The warning signs are not limited to a single park

In April 2025, the Conservator-General of Nigeria’s National Park Service, Ibrahim Musa Goni, told HumAngle that six national parks across the country were overrun by terrorists. Two years earlier, the federal government had created 10 additional parks to prevent further takeovers. However, only four of those new parks are currently operational. In addition to the seven existing parks, only eleven national parks are currently functioning nationwide.

Even where reclamation has occurred, the process is complex. The Conservator General pointed to Kaduna State as an example, describing what he termed a “mutual understanding” between authorities and armed groups. 

“They have agreed to resolve their issues,” he said. “[As a result], most of the forest and game reserves, and even the national park in Kaduna State, have today been freed of banditry.” This, he argued, has brought “relative peace” and enabled forest and game guards, including officers in Birnin Gwari, to resume operations.
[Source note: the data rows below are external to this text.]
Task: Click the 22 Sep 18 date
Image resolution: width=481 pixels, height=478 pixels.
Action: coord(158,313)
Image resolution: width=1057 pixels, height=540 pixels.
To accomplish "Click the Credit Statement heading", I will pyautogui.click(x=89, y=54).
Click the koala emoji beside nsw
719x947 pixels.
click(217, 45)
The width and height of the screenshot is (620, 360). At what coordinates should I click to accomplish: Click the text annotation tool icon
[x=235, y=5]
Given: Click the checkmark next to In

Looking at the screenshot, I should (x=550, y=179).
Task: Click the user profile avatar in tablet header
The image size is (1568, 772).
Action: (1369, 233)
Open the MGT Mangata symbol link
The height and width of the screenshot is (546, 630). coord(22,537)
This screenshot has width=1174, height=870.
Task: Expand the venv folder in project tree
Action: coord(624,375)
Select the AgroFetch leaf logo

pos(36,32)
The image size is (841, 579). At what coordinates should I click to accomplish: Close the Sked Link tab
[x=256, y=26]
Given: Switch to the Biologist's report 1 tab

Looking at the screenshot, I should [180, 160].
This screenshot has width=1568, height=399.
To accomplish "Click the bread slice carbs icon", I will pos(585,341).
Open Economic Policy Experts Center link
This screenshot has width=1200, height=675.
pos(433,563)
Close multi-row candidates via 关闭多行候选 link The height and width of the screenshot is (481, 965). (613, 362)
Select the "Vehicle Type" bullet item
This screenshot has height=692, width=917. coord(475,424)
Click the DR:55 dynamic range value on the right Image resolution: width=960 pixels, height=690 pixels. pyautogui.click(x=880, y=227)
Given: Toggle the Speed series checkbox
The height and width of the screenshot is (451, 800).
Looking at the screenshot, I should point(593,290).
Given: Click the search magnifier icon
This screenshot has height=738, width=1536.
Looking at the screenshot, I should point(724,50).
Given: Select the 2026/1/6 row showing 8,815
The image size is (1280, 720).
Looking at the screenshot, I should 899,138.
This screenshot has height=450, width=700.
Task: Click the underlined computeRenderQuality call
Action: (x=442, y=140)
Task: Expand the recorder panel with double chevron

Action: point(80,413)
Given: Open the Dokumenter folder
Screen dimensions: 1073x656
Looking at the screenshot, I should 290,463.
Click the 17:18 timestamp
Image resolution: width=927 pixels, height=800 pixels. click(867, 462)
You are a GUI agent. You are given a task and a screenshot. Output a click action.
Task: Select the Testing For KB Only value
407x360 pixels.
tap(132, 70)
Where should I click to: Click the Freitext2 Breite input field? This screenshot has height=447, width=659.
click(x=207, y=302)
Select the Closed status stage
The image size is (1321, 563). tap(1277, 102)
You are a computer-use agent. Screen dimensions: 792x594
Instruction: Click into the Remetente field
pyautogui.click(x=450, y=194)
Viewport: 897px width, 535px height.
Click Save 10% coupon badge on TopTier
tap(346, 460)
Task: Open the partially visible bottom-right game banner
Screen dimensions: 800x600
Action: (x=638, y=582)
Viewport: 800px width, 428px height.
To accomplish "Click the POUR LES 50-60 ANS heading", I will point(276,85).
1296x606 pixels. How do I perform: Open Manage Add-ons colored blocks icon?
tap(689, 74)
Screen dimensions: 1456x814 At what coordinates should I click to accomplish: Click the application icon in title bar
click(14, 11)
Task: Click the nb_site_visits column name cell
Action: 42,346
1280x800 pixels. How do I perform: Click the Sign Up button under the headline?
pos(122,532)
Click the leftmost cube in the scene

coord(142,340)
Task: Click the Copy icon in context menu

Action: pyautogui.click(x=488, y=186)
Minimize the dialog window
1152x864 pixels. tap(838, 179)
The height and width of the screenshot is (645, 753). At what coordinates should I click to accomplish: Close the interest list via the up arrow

The National Park Service has also redefined its institutional posture. “The government classified the National Park Service as a paramilitary organisation,” Goni explained. “And as a paramilitary organisation, the act provides that we can bear arms.” Rangers affiliated with the Service have received training from the United Nations Office on Drugs and Crime to address wildlife crime and respond to terror-related takeovers. According to Goni, this training has strengthened Nigeria’s capacity to confront forest-based criminality linked to armed groups and insurgents.

The approach is not solely security-driven. The Service engages surrounding communities through alternative livelihood programmes, skills training, and starter packs intended to reduce dependence on park resources. “This has, in a great deal, diverted the attention of most of them from the resources of the national parks,” Goni said, adding that it has helped contain hunting and wildlife trafficking.

Yet resource limitations remain significant. “Apart from managing wild animal resources and the plants, we also have to manage the human population,” he acknowledged, noting that the Service cannot meet the needs of every community bordering the parks.

Around Kainji, these gaps are visible.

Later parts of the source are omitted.